No. HiroVPN offers a seven-day free trial and after that the service runs on paid traffic packages. If a permanent free tier matters, Proton VPN, Cloudflare WARP, hide.me, AdGuard VPN, and Psiphon Pro all keep a free plan running indefinitely.
Which HiroVPN alternative is cheapest for heavy use?
Mullvad VPN at €5 a month flat is one of the cheapest predictable VPNs for users who keep the tunnel on all day. Proton VPN Plus at $4.99 a month annual is comparable. For users who can run their own server, Hiddify plus a $3 VPS is the absolute cheapest option.
Is HiroVPN audited?
HiroVPN advertises a no-logs policy and encryption but we did not find a published independent audit. Proton VPN, Mullvad VPN, TunnelBear, and hide.me have all published independent audits in the last few years.
What is the best VPN for restrictive networks?

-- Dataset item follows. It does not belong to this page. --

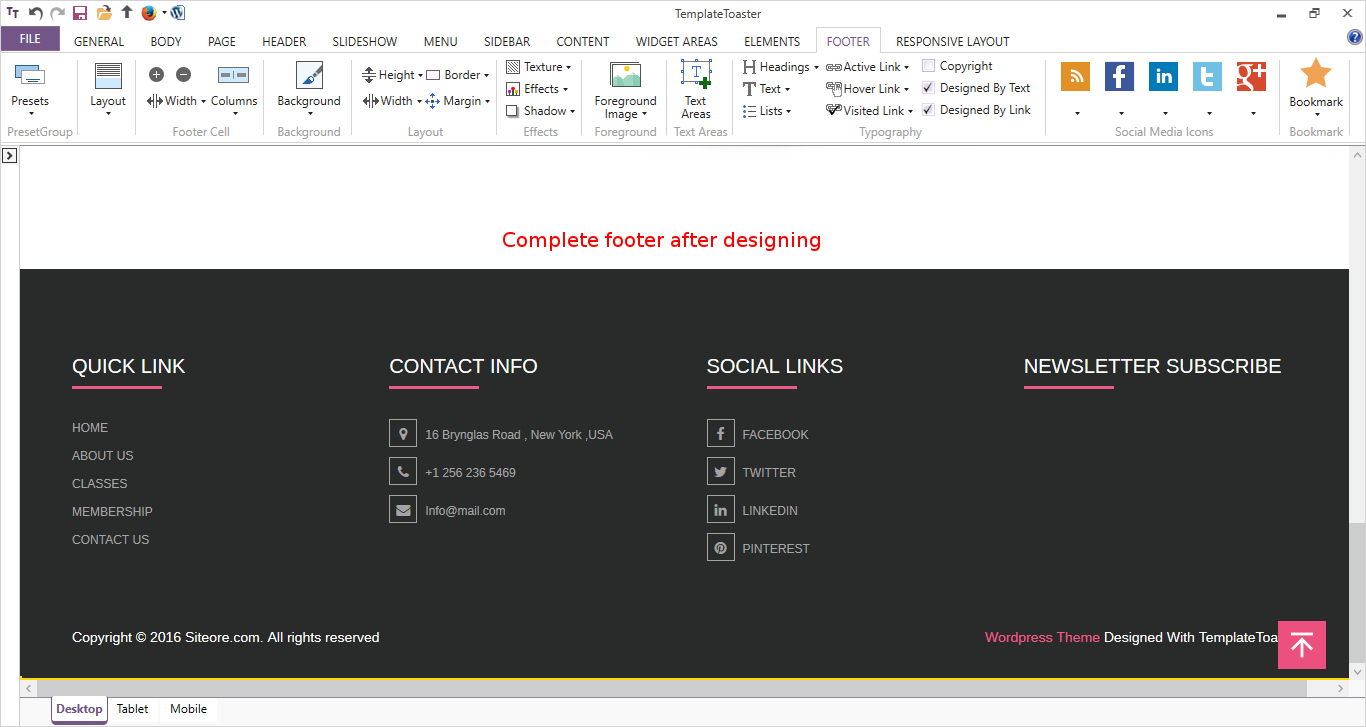Select the LinkedIn social media icon
This screenshot has width=1366, height=727.
pos(1163,77)
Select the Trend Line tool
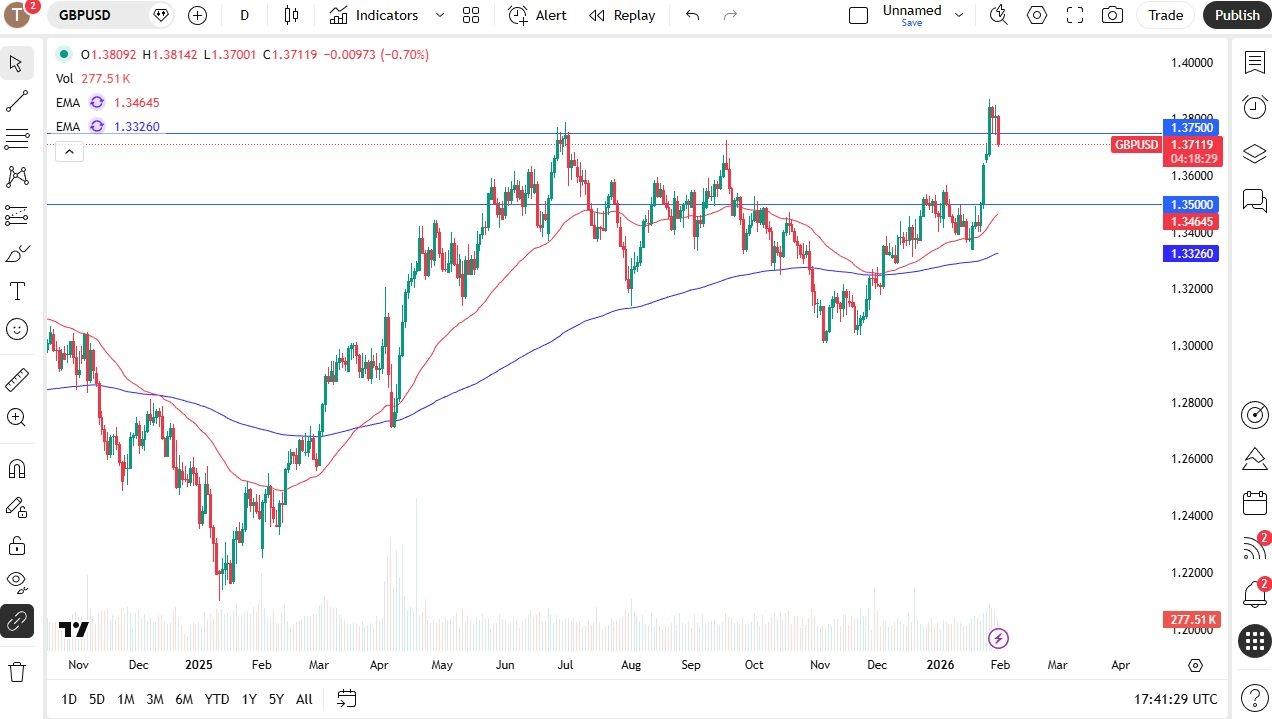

Psiphon Pro is built specifically for restrictive networks and cycles through multiple bypass protocols automatically. Proton VPN’s Stealth protocol on the paid tier is also designed for this scenario. Hiddify with a self-hosted Xray or sing-box server gives the most flexibility if you are willing to set it up.
Can I keep my HiroVPN subscription and try alternatives at the same time?
Yes. Android allows installing multiple VPN apps; only one can hold the system VPN slot at a time, but you can switch between them in seconds. Most of the free alternatives in this list (Proton VPN, Cloudflare WARP, hide.me) require no payment to test alongside HiroVPN.